What you need to do: Convert the lines into a Markdown table with the columns "Row" and "Line," numbering each row and skipping blank lines. Begin at the line that contains "You are a GUI" and continue through the end of the records, including both ends, and leave the pictures out of the answer.

--- Listed records ---

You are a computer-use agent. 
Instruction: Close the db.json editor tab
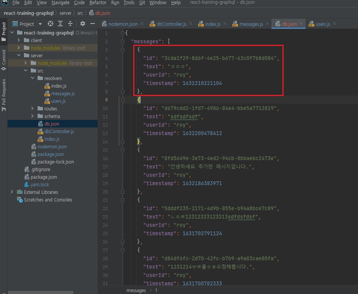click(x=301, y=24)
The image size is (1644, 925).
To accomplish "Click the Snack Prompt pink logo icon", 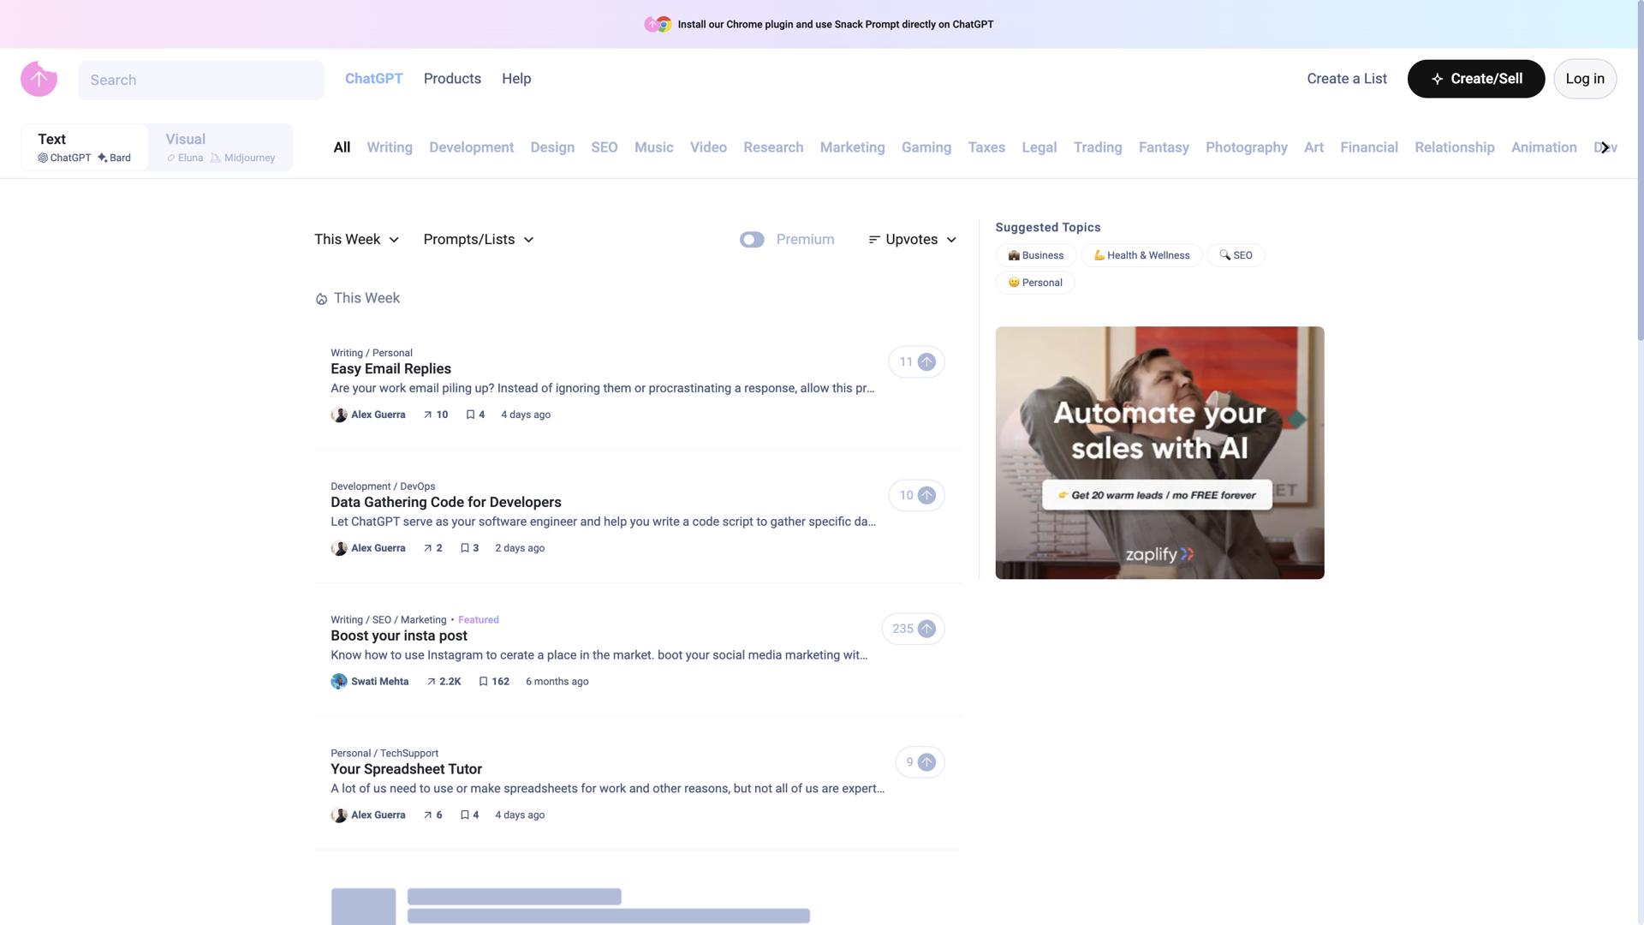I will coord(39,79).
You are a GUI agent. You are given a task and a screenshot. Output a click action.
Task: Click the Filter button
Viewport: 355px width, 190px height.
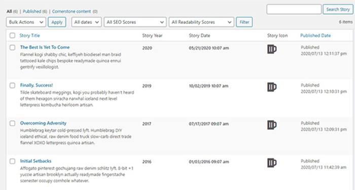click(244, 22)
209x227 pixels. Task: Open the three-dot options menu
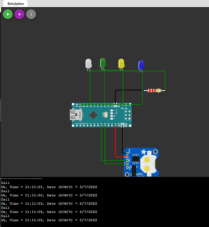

---

Finished answer:
| Row | Line |
|---|---|
| 1 | You are a GUI agent. You are given a task and a screenshot. Output a click action. |
| 2 | Task: Click the Filter button |
| 3 | Viewport: 355px width, 190px height. |
| 4 | click(244, 22) |
| 5 | 209x227 pixels. Task: Open the three-dot options menu |